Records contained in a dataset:
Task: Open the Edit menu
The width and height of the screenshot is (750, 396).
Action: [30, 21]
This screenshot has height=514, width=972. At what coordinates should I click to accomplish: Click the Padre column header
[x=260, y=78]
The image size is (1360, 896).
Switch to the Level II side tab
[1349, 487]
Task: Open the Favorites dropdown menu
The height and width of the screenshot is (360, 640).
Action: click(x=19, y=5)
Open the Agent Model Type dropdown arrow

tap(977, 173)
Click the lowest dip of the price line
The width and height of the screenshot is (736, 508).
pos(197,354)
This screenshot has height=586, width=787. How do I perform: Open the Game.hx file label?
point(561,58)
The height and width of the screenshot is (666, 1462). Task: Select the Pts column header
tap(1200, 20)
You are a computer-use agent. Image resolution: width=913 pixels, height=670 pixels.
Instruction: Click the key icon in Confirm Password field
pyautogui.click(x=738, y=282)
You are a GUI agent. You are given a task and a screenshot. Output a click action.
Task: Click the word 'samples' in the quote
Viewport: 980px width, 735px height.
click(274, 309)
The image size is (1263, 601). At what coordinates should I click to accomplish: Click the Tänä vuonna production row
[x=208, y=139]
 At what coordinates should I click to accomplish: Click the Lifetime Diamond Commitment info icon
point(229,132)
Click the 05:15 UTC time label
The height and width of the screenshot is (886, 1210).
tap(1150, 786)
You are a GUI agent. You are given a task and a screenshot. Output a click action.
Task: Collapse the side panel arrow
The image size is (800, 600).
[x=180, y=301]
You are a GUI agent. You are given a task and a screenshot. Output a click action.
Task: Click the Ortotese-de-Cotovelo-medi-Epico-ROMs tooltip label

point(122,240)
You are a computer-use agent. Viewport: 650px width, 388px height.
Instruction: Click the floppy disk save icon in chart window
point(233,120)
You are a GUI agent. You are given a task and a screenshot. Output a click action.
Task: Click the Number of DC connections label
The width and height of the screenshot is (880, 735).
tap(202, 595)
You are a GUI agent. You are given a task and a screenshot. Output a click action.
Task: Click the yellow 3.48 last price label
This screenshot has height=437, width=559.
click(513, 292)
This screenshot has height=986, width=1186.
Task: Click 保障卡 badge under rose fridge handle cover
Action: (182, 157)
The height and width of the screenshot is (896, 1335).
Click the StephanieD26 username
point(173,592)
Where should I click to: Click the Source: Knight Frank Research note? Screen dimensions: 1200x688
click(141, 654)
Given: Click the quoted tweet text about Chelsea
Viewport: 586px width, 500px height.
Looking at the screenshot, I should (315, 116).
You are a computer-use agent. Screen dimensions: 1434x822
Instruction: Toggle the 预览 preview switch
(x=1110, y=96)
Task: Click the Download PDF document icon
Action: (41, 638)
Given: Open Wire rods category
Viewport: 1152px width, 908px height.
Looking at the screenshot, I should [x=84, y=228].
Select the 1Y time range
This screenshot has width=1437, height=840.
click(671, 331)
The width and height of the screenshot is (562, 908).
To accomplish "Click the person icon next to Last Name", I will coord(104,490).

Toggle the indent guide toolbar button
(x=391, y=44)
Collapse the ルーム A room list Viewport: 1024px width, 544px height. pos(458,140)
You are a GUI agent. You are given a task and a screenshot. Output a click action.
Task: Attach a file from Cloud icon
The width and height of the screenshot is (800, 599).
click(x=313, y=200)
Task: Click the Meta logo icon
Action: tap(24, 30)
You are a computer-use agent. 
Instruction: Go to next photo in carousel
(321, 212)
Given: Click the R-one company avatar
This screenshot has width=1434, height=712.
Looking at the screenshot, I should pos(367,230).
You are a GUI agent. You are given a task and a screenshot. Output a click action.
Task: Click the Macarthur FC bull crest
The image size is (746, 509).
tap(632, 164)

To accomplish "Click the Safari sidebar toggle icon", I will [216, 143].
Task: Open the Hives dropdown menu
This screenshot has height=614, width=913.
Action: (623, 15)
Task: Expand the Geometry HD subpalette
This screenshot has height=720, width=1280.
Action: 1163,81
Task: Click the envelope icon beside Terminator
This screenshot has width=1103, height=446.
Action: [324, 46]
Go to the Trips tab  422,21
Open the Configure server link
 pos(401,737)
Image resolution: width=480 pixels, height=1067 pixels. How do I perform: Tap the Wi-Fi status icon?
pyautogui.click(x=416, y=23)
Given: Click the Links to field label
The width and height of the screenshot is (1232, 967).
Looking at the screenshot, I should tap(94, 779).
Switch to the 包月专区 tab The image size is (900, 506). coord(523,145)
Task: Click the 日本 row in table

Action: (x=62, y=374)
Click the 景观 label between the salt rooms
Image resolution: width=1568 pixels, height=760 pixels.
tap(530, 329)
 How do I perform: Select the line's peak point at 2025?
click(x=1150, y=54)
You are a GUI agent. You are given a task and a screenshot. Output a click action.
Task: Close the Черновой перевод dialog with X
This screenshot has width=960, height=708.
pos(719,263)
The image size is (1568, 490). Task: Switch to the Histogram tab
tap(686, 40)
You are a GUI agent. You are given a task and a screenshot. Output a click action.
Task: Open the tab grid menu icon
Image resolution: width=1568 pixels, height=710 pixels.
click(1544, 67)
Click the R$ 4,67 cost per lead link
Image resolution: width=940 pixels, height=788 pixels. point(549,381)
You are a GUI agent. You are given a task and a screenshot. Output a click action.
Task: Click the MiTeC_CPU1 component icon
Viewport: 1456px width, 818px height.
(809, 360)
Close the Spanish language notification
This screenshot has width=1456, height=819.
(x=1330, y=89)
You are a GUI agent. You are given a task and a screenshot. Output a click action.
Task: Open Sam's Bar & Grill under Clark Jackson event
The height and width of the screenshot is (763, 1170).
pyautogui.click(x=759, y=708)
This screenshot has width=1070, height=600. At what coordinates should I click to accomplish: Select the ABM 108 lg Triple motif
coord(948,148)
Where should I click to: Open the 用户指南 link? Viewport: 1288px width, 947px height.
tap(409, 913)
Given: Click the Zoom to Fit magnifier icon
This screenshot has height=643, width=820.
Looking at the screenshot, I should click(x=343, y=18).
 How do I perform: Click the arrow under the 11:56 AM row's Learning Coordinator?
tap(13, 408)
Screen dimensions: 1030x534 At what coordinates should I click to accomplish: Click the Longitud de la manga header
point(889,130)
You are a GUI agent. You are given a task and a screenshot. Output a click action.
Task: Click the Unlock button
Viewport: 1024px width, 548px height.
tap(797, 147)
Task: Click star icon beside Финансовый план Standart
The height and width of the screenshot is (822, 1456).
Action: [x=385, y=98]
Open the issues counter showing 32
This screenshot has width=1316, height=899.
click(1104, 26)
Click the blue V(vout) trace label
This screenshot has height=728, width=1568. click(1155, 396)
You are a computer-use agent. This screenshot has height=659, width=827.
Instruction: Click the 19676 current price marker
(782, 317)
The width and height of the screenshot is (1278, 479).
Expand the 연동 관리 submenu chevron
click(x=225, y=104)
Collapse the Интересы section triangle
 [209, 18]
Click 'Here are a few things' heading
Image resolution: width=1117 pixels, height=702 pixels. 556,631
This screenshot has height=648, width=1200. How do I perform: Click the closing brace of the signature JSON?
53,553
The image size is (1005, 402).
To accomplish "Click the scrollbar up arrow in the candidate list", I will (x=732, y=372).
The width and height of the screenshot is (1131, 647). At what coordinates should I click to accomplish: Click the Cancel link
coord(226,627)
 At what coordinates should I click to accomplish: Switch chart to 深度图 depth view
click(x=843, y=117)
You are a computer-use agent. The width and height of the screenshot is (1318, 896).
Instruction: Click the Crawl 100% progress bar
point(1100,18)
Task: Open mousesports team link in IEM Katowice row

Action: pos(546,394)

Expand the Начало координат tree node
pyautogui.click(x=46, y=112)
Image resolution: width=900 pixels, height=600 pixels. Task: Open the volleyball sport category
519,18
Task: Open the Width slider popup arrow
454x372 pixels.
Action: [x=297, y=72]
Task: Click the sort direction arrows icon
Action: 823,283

* _Activity_
Extract the lines above, from the first one through the one containing "Task: Click the yellow 3.48 last price label", and return only those, unchanged.

* _Response below_
Task: Open the Edit menu
The width and height of the screenshot is (750, 396).
Action: [30, 21]
This screenshot has height=514, width=972. At what coordinates should I click to accomplish: Click the Padre column header
[x=260, y=78]
The image size is (1360, 896).
Switch to the Level II side tab
[1349, 487]
Task: Open the Favorites dropdown menu
The height and width of the screenshot is (360, 640).
Action: click(x=19, y=5)
Open the Agent Model Type dropdown arrow

tap(977, 173)
Click the lowest dip of the price line
The width and height of the screenshot is (736, 508).
pos(197,354)
This screenshot has height=586, width=787. How do I perform: Open the Game.hx file label?
point(561,58)
The height and width of the screenshot is (666, 1462). Task: Select the Pts column header
tap(1200, 20)
You are a computer-use agent. Image resolution: width=913 pixels, height=670 pixels.
Instruction: Click the key icon in Confirm Password field
pyautogui.click(x=738, y=282)
You are a GUI agent. You are given a task and a screenshot. Output a click action.
Task: Click the word 'samples' in the quote
Viewport: 980px width, 735px height.
click(274, 309)
The image size is (1263, 601). At what coordinates should I click to accomplish: Click the Tänä vuonna production row
[x=208, y=139]
 At what coordinates should I click to accomplish: Click the Lifetime Diamond Commitment info icon
point(229,132)
Click the 05:15 UTC time label
The height and width of the screenshot is (886, 1210).
tap(1150, 786)
You are a GUI agent. You are given a task and a screenshot. Output a click action.
Task: Collapse the side panel arrow
The image size is (800, 600).
[x=180, y=301]
You are a GUI agent. You are given a task and a screenshot. Output a click action.
Task: Click the Ortotese-de-Cotovelo-medi-Epico-ROMs tooltip label

point(122,240)
You are a computer-use agent. Viewport: 650px width, 388px height.
Instruction: Click the floppy disk save icon in chart window
point(233,120)
You are a GUI agent. You are given a task and a screenshot. Output a click action.
Task: Click the Number of DC connections label
The width and height of the screenshot is (880, 735).
tap(202, 595)
You are a GUI agent. You are given a task and a screenshot. Output a click action.
Task: Click the yellow 3.48 last price label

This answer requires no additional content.